I carabinieri del nucleo operativo radiomobile della compagnia di Verbania hanno denunciato in stato di libertà un uomo di 26 anni e una donna di 36, entrambi residenti nel torinese e già noti alle forze dell’ordine, per l’ipotesi di reato di truffa aggravata.
Lo scorso 9 luglio sono giunte al numero di emergenza 112 numerose segnalazioni da parte di cittadini che riferivano di contatti telefonici sospetti. Gli interlocutori, presentandosi come carabinieri impegnati in indagini su una rapina in gioielleria, chiedevano di poter visionare oro e contanti custoditi in casa. Secondo quanto ricostruito dagli investigatori, in due occasioni il raggiro sarebbe andato a segno. A cadere nella trappola sono stati una donna del 1956 e un uomo del 1939, i quali avrebbero consegnato al sedicente militare, presentatosi alla loro porta, gioielli e contanti per un valore di diverse migliaia di euro.
La tempestività delle segnalazioni ha permesso alla centrale operativa di coordinare le pattuglie sul territorio e, grazie alle informazioni ricevute, i militari della sezione radiomobile hanno individuato l’auto presumibilmente utilizzata dai sospettati, intercettandola a Brovello Carpugnino nei pressi dello svincolo autostradale.
A bordo del veicolo vi erano i due indagati. Sebbene la perquisizione non abbia permesso di ritrovare la refurtiva, un elemento ritenuto determinante dagli inquirenti è emerso dall’ispezione di un telefono cellulare, di cui la donna avrebbe tentato di disfarsi lanciandolo fuori dal finestrino prima del controllo, ma prontamente recuperato dai militari. Al suo interno sarebbe stata rinvenuta una chat contenente uno screenshot con l’indirizzo esatto ed il nominativo di una delle vittime per cui i due non hanno saputo giustificarne il motivo. I due sono stati pertanto denunciati in stato di libertà alla locale Procura della Repubblica.

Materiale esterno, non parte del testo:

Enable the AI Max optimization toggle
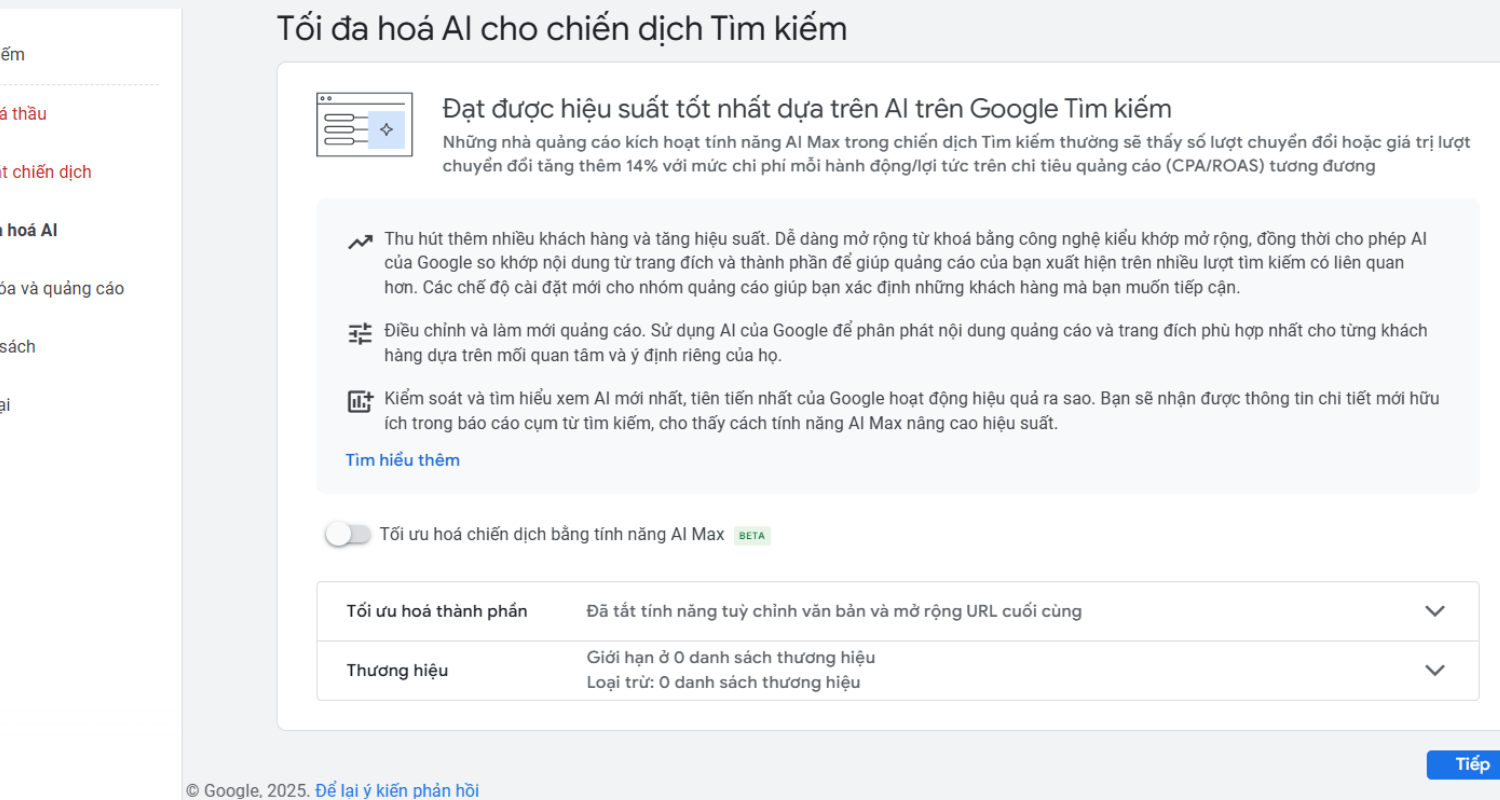The image size is (1500, 800). point(347,535)
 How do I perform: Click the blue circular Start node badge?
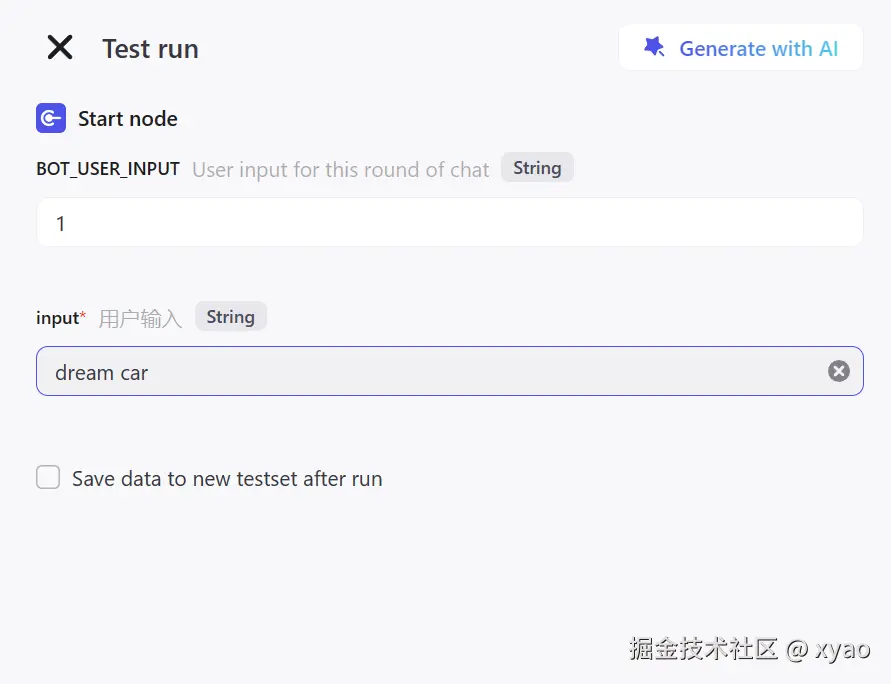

Il comando provinciale rinnova l’invito alla massima prudenza, ricordando come nessun appartenente alle forze dell’ordine o avvocato si reca mai a domicilio per ispezionare denaro o gioielli. In caso di telefonate o visite sospette, la raccomandazione è quella di interrompere immediatamente il contatto, non aprire la porta e segnalare l’accaduto tramite il numero di emergenza 112.
Si ricorda, nel rispetto dei diritti degli indagati e del principio della presunzione di innocenza, che i soggetti coinvolti non possono essere considerati colpevoli sino all'emissione di una sentenza di condanna definitiva.